* [What to do]
Set down each line of the records once more, precisely, and omit the pictures.
═════ Dataset extract ═════
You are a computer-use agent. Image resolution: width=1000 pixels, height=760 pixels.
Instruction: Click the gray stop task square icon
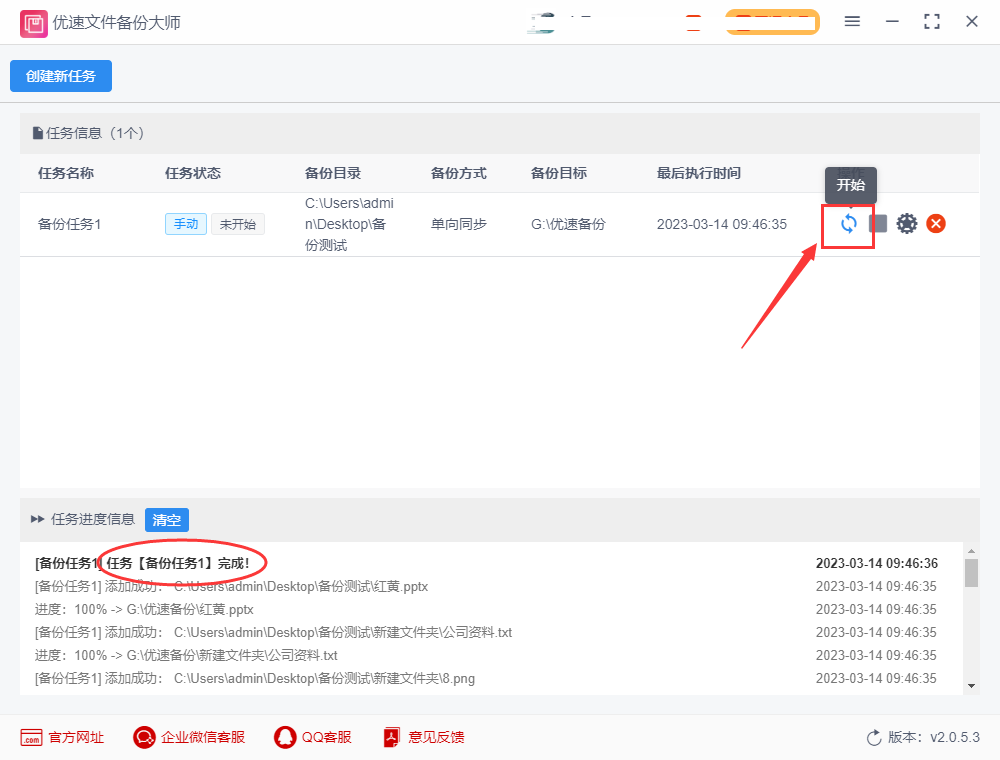[x=878, y=224]
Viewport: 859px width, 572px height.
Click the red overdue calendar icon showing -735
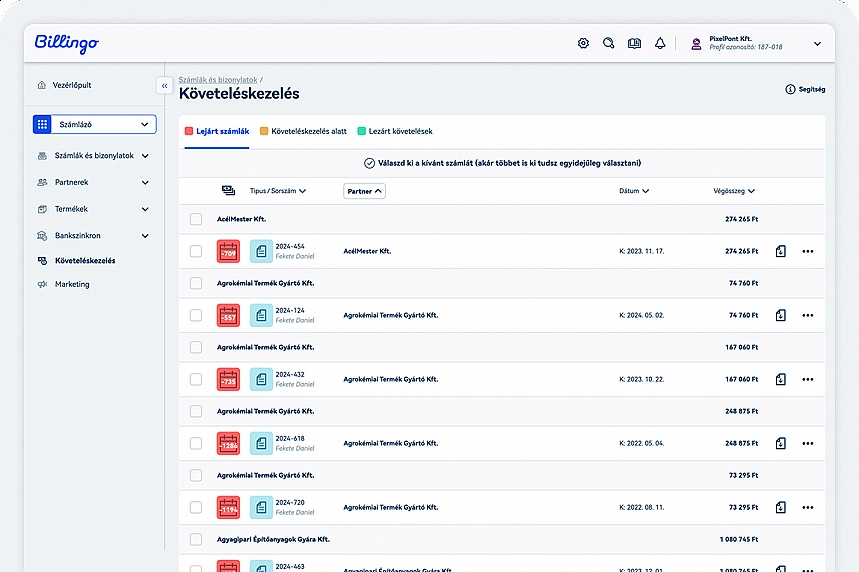click(x=228, y=379)
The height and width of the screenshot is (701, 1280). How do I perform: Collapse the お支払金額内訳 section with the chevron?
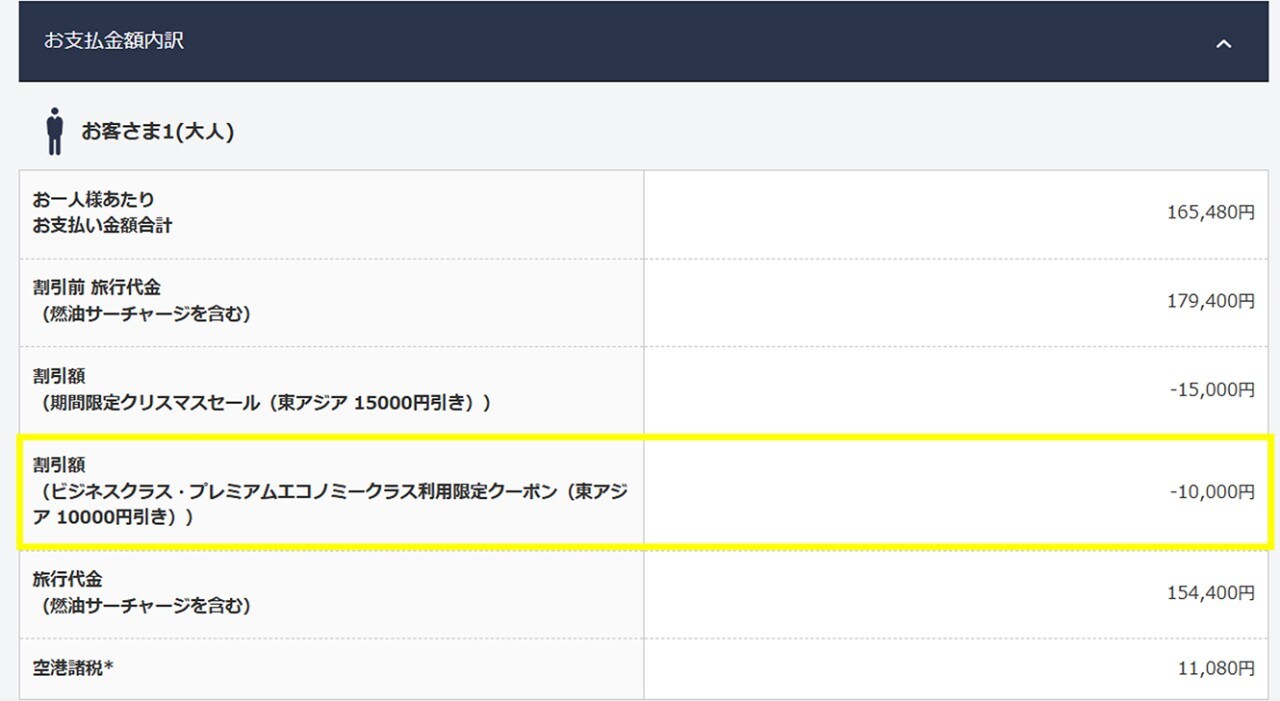tap(1224, 44)
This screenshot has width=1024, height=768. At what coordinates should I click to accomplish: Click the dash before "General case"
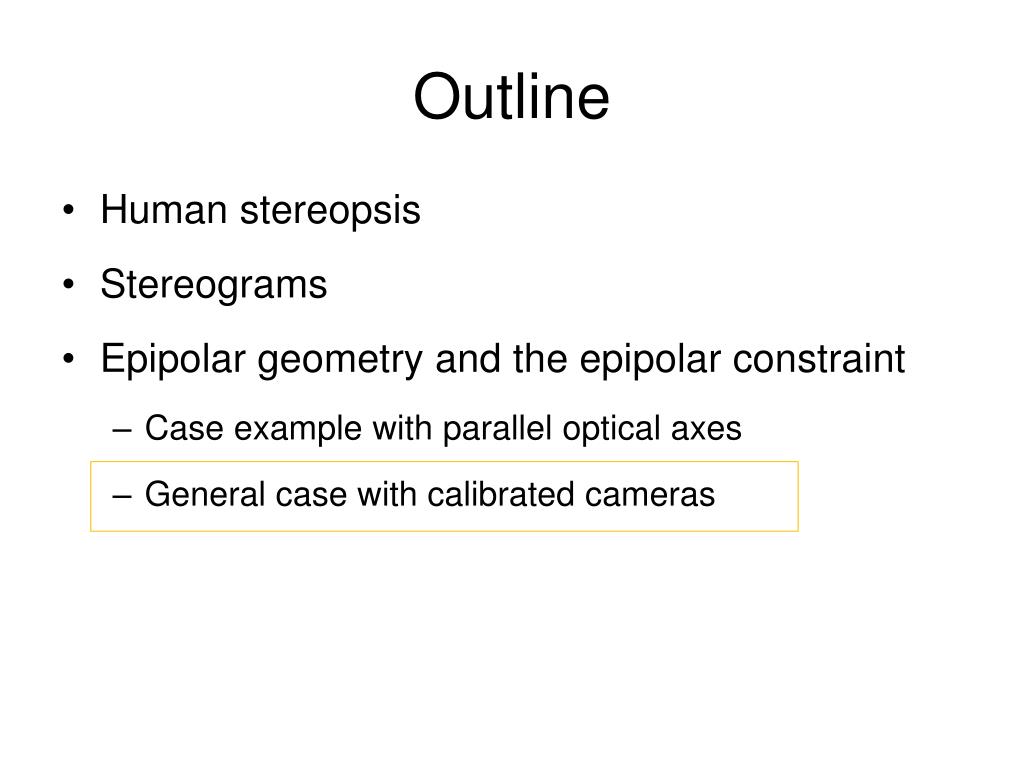(x=122, y=496)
═════
* [Reply to the task]
You are a computer-use agent. Image resolution: width=1000 pixels, height=760 pixels.
Instruction: Click the gray stop task square icon
[x=878, y=224]
Viewport: 859px width, 572px height.
Click the red overdue calendar icon showing -735
click(x=228, y=379)
The height and width of the screenshot is (701, 1280). How do I perform: Collapse the お支払金額内訳 section with the chevron?
tap(1224, 44)
This screenshot has width=1024, height=768. At what coordinates should I click to accomplish: Click the dash before "General case"
(x=122, y=496)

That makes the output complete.